Task statement. Output each entry exactly; skip nothing.

──────── Supplied data ────────

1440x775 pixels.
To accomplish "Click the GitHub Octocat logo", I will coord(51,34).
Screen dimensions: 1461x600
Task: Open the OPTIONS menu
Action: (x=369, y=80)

────────

Solution for this problem.
1440x775 pixels.
To accomplish "Click the GitHub Octocat logo", I will coord(51,34).
Screen dimensions: 1461x600
Task: Open the OPTIONS menu
Action: (x=369, y=80)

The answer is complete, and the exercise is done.